Damit widerspricht Korbutt unter anderem einflussreichen Politikern aus CDU und CSU, die die Kosten für das Deutschlandticket zuletzt als nicht mehr finanzierbar bezeichneten. Sie liebäugeln damit, das Abonnement nach der Bundestagswahl abzuschaffen, um Kosten zu sparen. Bund und Länder gleichen die Mindereinnahmen der Branche noch bis Ende 2025 je zur Hälfte aus.

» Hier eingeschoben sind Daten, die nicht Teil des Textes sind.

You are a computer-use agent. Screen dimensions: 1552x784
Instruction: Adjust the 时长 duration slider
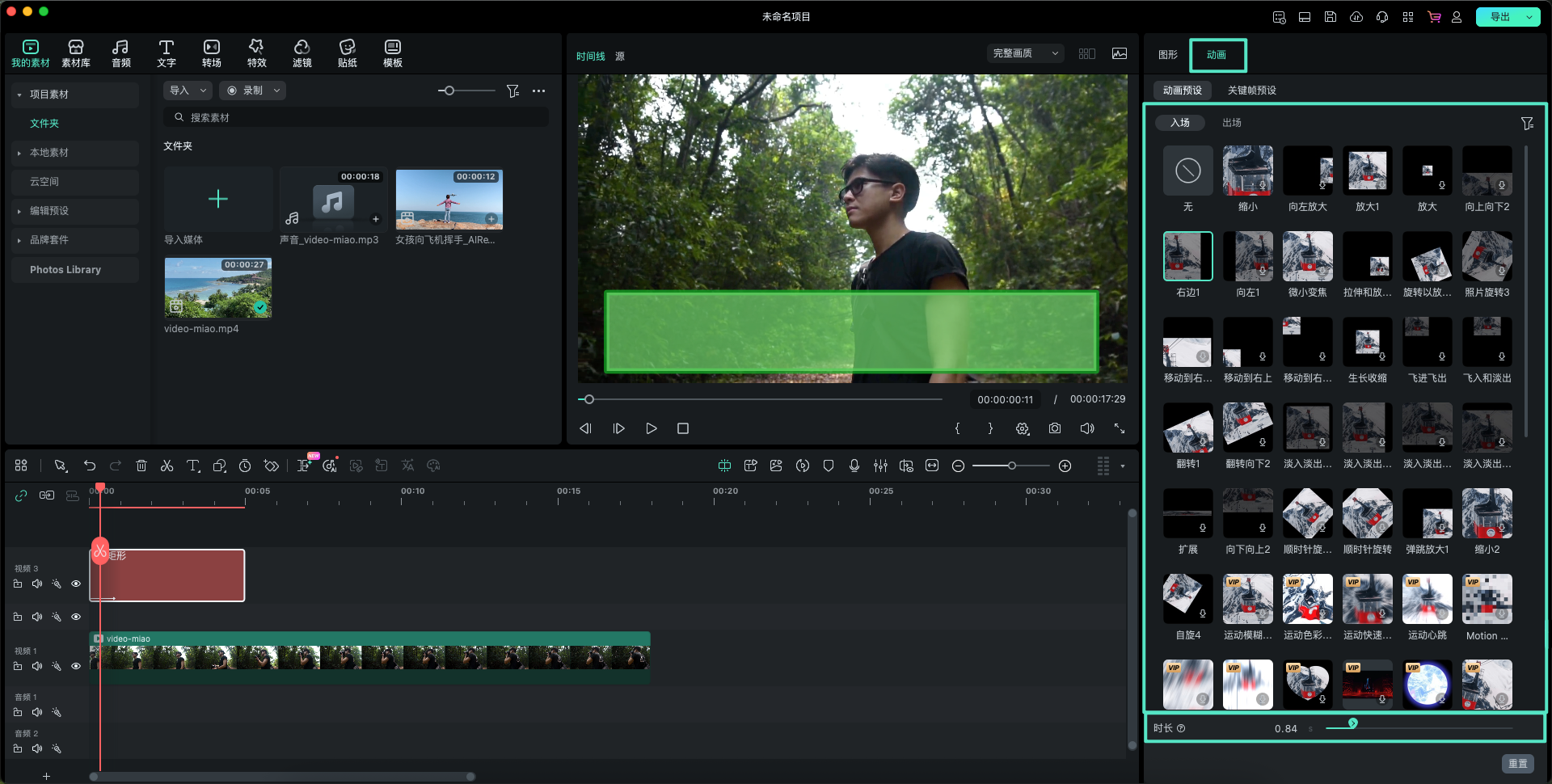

Korbutt: Fahrgäste zahlen horrende Preise nicht mehr
Die offiziell errechnete Finanzierungslücke von gut drei Milliarden Euro beim Deutschlandticket gehe von überholten Annahmen aus, sagt Korbutt. "Woher wissen wir überhaupt, wie hoch die Einnahmen ohne Deutschlandticket wären?" Sie kritisiert, dass man die vergleichsweise hohen Erlöse von 2019 unter bestimmten Annahmen einfach fortgeschrieben hat, um die Einnahmen für die Gegenwart in einem Tarifsystem ohne Deutschlandticket zu simulieren. Heutzutage seien Fahrgäste aber viel weniger bereit, damals übliche Preise von 150 oder 250 Euro für ein Abonnement zu zahlen - etwa, weil sie häufig im Homeoffice arbeiten könnten.
"In einer Welt ohne Deutschlandticket müssten die Länder, die grundsätzlich für die Finanzierung des ÖPNV verantwortlich sind, letztlich ähnlich viel für den ÖPNV bezahlen, wie sie es jetzt mit dem Deutschlandticket tun", schlussfolgert Korbutt und plädiert dafür, den Fahrschein beizubehalten. Um Kosten zu sparen, müssten die Verkehrsbetriebe "Strukturen verschlanken" und "Tarife vereinfachen". Das Deutschandticket biete dafür ideale Voraussetzungen.
Korbutt ist seit 2021 Geschäftsführerin des HVV. Zuvor arbeitete sie für die Österreichischen Bundesbahnen, bei der Schweizer Privatbahn BLS und bei der Deutschen Bahn.